Segment Open
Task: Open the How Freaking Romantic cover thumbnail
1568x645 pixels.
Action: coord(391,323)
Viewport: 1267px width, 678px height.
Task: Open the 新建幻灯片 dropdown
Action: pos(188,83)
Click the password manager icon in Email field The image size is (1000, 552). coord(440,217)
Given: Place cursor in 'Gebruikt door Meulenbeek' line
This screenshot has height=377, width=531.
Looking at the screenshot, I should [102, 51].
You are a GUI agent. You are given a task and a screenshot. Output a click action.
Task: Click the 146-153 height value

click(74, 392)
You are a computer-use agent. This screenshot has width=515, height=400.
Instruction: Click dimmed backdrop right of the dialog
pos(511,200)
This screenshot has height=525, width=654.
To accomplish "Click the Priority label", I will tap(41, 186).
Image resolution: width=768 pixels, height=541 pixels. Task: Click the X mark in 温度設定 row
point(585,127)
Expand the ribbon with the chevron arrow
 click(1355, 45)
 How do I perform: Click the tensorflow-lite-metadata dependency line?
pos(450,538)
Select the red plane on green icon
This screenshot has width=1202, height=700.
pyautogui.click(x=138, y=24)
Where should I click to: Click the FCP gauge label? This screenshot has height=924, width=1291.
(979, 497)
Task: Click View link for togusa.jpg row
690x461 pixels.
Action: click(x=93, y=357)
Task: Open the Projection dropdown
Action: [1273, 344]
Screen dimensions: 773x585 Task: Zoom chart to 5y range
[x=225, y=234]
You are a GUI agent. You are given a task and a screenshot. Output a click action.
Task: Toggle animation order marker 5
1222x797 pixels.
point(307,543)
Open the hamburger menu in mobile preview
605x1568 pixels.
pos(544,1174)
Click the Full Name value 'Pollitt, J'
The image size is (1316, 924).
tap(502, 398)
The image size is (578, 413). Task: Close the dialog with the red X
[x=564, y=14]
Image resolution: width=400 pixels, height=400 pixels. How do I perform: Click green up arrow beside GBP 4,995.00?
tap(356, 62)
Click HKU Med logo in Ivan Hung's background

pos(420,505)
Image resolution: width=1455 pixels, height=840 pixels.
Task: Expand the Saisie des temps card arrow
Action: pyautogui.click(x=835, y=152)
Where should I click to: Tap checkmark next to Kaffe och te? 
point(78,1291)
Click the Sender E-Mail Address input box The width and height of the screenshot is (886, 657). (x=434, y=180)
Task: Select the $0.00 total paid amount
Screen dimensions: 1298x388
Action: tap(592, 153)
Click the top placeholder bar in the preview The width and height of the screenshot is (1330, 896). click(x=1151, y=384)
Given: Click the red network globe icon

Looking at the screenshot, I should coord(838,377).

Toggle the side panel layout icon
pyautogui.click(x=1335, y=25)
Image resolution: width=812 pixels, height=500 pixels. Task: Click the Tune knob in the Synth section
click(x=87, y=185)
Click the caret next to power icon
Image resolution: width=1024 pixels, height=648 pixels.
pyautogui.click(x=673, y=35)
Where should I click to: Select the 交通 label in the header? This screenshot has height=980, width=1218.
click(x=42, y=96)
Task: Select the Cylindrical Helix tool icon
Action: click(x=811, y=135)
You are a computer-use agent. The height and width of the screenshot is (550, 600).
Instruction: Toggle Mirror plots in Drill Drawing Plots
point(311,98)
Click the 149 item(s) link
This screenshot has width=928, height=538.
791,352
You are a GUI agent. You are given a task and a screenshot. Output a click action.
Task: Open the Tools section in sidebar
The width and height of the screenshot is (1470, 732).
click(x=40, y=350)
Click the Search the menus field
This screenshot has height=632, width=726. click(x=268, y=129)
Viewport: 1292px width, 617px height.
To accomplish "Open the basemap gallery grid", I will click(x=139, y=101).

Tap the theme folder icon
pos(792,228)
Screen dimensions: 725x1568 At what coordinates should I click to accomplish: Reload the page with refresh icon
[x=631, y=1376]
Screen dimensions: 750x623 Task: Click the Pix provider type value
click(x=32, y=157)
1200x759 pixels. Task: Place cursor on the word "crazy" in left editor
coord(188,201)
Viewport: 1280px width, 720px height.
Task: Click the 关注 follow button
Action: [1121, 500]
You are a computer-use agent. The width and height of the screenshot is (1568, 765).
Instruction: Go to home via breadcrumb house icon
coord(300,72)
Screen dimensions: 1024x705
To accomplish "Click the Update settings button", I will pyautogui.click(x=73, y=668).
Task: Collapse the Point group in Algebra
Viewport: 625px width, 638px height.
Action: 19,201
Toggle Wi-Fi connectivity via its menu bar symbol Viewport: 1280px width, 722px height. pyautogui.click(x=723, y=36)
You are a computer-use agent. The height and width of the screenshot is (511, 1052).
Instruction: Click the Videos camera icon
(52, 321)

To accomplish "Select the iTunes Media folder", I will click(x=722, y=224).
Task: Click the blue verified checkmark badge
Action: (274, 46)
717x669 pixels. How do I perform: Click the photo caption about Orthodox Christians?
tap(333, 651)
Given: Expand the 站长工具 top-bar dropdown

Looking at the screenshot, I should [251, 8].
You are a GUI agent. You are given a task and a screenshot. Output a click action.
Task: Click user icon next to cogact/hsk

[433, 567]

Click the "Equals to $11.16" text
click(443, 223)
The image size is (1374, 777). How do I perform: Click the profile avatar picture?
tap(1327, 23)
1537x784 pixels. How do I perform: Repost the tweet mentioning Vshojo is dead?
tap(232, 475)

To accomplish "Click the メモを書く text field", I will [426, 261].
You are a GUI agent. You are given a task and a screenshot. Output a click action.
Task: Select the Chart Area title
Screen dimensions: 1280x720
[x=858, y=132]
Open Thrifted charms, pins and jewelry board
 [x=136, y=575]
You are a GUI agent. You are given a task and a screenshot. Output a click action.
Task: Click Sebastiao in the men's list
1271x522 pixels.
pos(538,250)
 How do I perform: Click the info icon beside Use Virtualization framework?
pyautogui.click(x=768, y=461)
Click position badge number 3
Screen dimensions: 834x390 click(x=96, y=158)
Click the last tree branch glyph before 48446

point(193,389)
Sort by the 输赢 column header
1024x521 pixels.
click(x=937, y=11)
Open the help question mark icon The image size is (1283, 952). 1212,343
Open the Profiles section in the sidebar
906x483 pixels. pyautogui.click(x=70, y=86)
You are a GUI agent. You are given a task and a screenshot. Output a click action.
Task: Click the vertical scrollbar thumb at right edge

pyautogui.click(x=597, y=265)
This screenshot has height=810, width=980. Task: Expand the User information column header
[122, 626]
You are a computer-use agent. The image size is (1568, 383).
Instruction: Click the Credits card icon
Segment Closed
◆ **Problem to solve**
Set down, exactly as they appear above, all lines from the one that has "Tap the theme folder icon" down to the one that has "Task: Click Sebastiao in the men's list", including those two and no others.

◆ **Finished task**
Tap the theme folder icon
pos(792,228)
Screen dimensions: 725x1568 At what coordinates should I click to accomplish: Reload the page with refresh icon
[x=631, y=1376]
Screen dimensions: 750x623 Task: Click the Pix provider type value
click(x=32, y=157)
1200x759 pixels. Task: Place cursor on the word "crazy" in left editor
coord(188,201)
Viewport: 1280px width, 720px height.
Task: Click the 关注 follow button
Action: [1121, 500]
You are a computer-use agent. The width and height of the screenshot is (1568, 765).
Instruction: Go to home via breadcrumb house icon
coord(300,72)
Screen dimensions: 1024x705
To accomplish "Click the Update settings button", I will pyautogui.click(x=73, y=668).
Task: Collapse the Point group in Algebra
Viewport: 625px width, 638px height.
Action: 19,201
Toggle Wi-Fi connectivity via its menu bar symbol Viewport: 1280px width, 722px height. pyautogui.click(x=723, y=36)
You are a computer-use agent. The height and width of the screenshot is (511, 1052).
Instruction: Click the Videos camera icon
(52, 321)

To accomplish "Select the iTunes Media folder", I will click(x=722, y=224).
Task: Click the blue verified checkmark badge
Action: (274, 46)
717x669 pixels. How do I perform: Click the photo caption about Orthodox Christians?
tap(333, 651)
Given: Expand the 站长工具 top-bar dropdown

Looking at the screenshot, I should [251, 8].
You are a GUI agent. You are given a task and a screenshot. Output a click action.
Task: Click user icon next to cogact/hsk

[433, 567]

Click the "Equals to $11.16" text
click(443, 223)
The image size is (1374, 777). How do I perform: Click the profile avatar picture?
tap(1327, 23)
1537x784 pixels. How do I perform: Repost the tweet mentioning Vshojo is dead?
tap(232, 475)

To accomplish "Click the メモを書く text field", I will [426, 261].
You are a GUI agent. You are given a task and a screenshot. Output a click action.
Task: Select the Chart Area title
Screen dimensions: 1280x720
[x=858, y=132]
Open Thrifted charms, pins and jewelry board
 [x=136, y=575]
You are a GUI agent. You are given a task and a screenshot. Output a click action.
Task: Click Sebastiao in the men's list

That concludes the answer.